As diligent Last Days readers remember, last week we ran an item on the benefits and dangers of the food supplement/party drug GHB, anticipating and inviting knowledgeable responses from the medical community. Today we got one, from a fellow named Lamont at the Department of Molecular Biotechnology at the University of Washington. Lamont's bits of wisdom: GHB shouldn't be combined with alcohol-not because it causes nausea, but because it causes death; 3 ml of concentrated GHB solution can contain enough of the drug to render someone unconscious; and no one should ever take more than a teaspoon of GHB of unknown potency. Also, GHB didn't kill River Phoenix -- cocaine (mixed with heroin, Valium, and an over-the-counter stimulant) did. Thank you for sharing, smart man.

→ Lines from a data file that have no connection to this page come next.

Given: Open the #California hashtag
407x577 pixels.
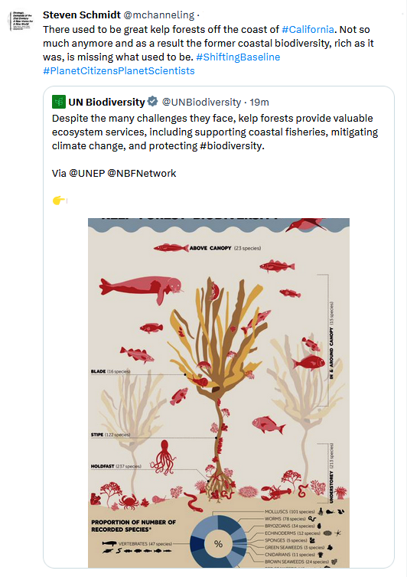Looking at the screenshot, I should pyautogui.click(x=308, y=29).
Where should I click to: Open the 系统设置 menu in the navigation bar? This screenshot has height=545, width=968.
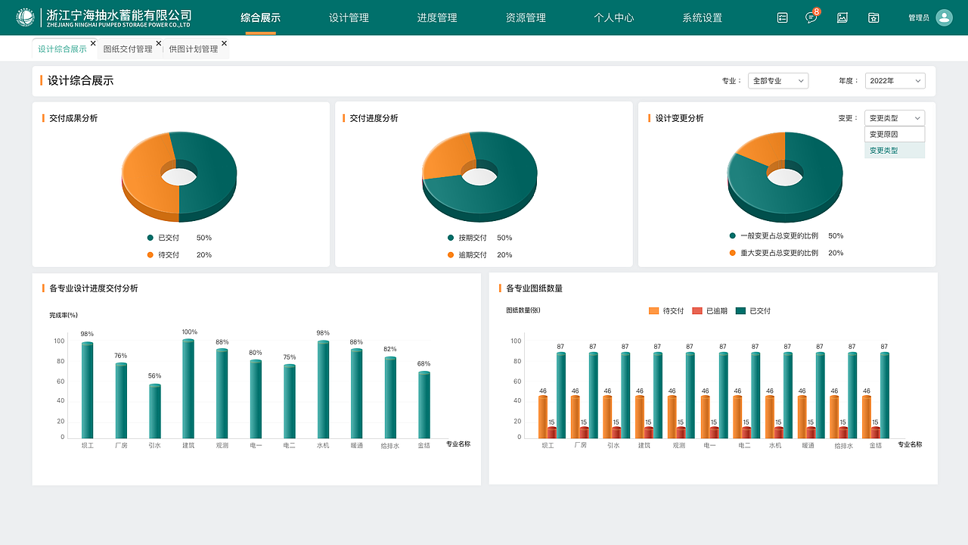pyautogui.click(x=703, y=17)
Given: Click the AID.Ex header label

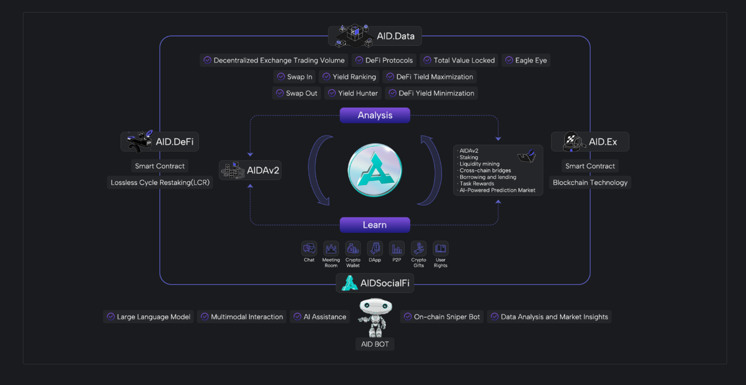Looking at the screenshot, I should [x=590, y=142].
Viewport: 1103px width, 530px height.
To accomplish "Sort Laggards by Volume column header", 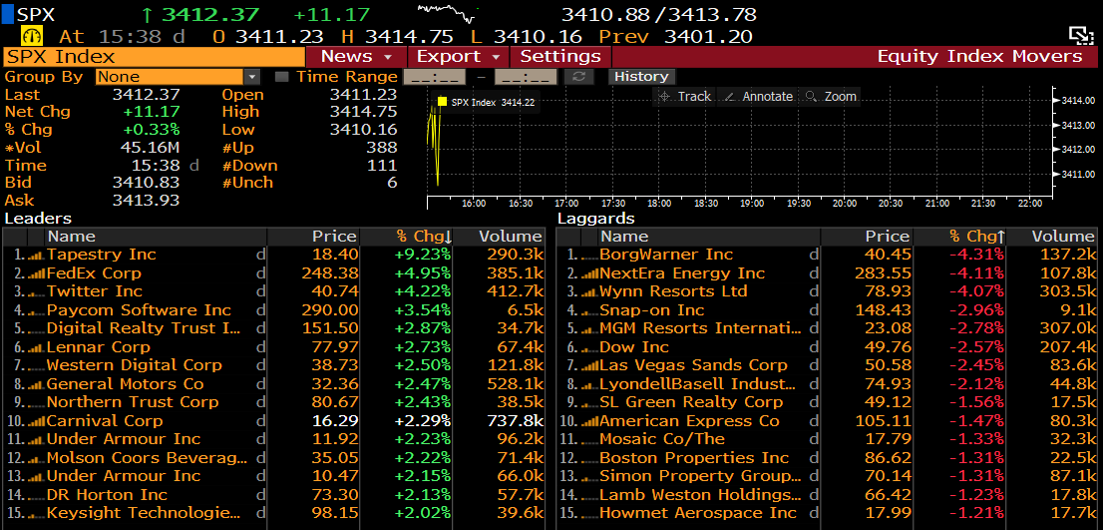I will pos(1062,237).
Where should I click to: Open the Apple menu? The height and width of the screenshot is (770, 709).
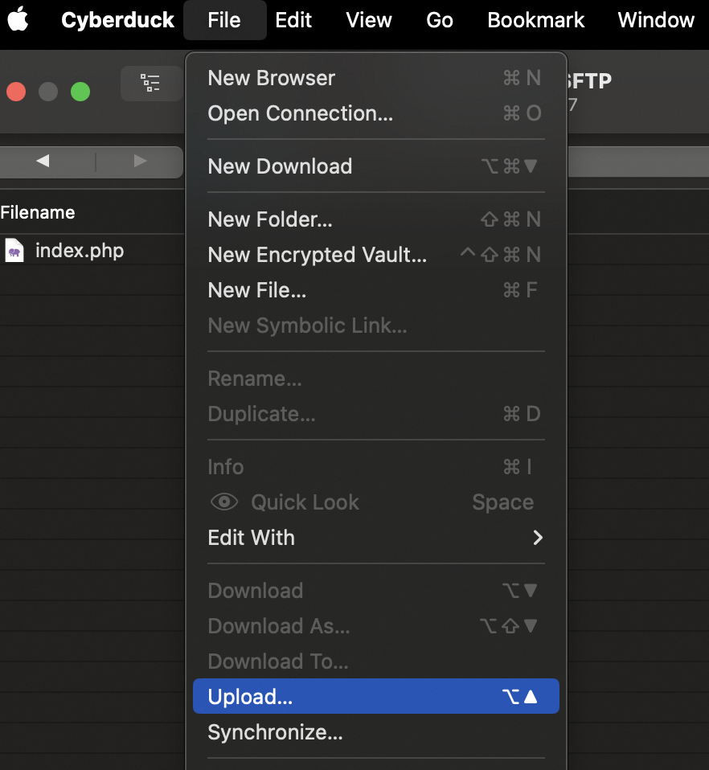coord(18,20)
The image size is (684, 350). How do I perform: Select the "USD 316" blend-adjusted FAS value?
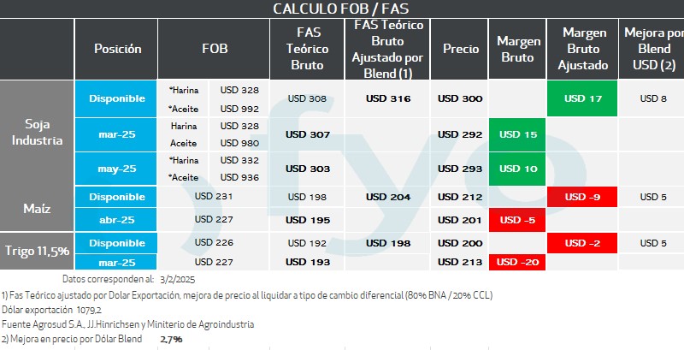[x=388, y=98]
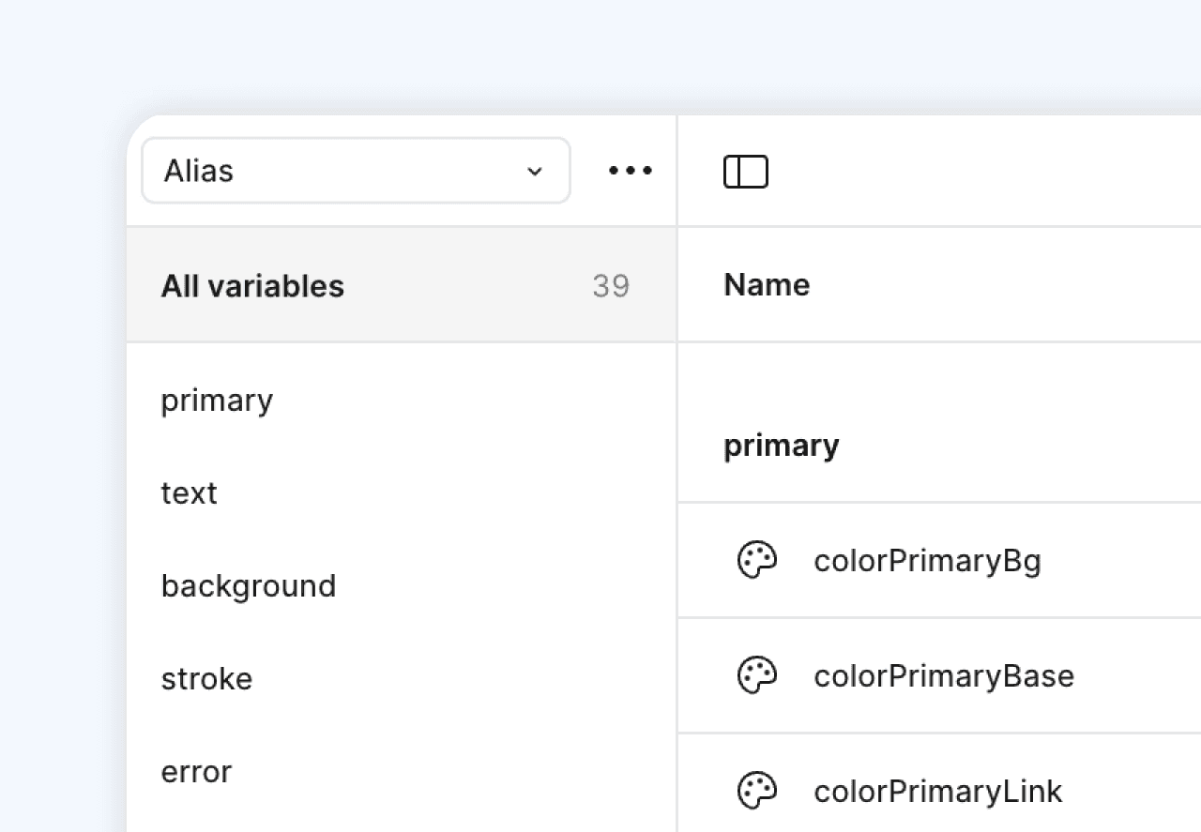Select the primary group in sidebar
Image resolution: width=1201 pixels, height=832 pixels.
[x=217, y=401]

The week wraps up with more weirdness in a newspaper distribution box -- this time outside of the Cinerama, where a whole bunch of people were standing in line for the 10 pm showing of The Phantom Menace. One man got the idea to kill time by reading a Seattle Weekly, but when he opened the distribution box, he found only 11 sheets of graph paper covered with teensy handwriting. It turns out the sheets contained the whole of Ecclesiastes (it's a book in the Old Testament, you dope), and featured this preface from the writer: "I began and finished copying Ecclesiastes on Wednesday, May 19, 1999, in the central library in Seattle from 9:15 am to 3 pm, straight through without stopping. This is a mystery book -- under the sun." The text was written in black ink, with the phrase "under the sun" (which appears in the book close to 50 times) underlined in orange crayon. "It's by far the most interesting thing I've ever found in a Seattle Weekly box," said our man on the street.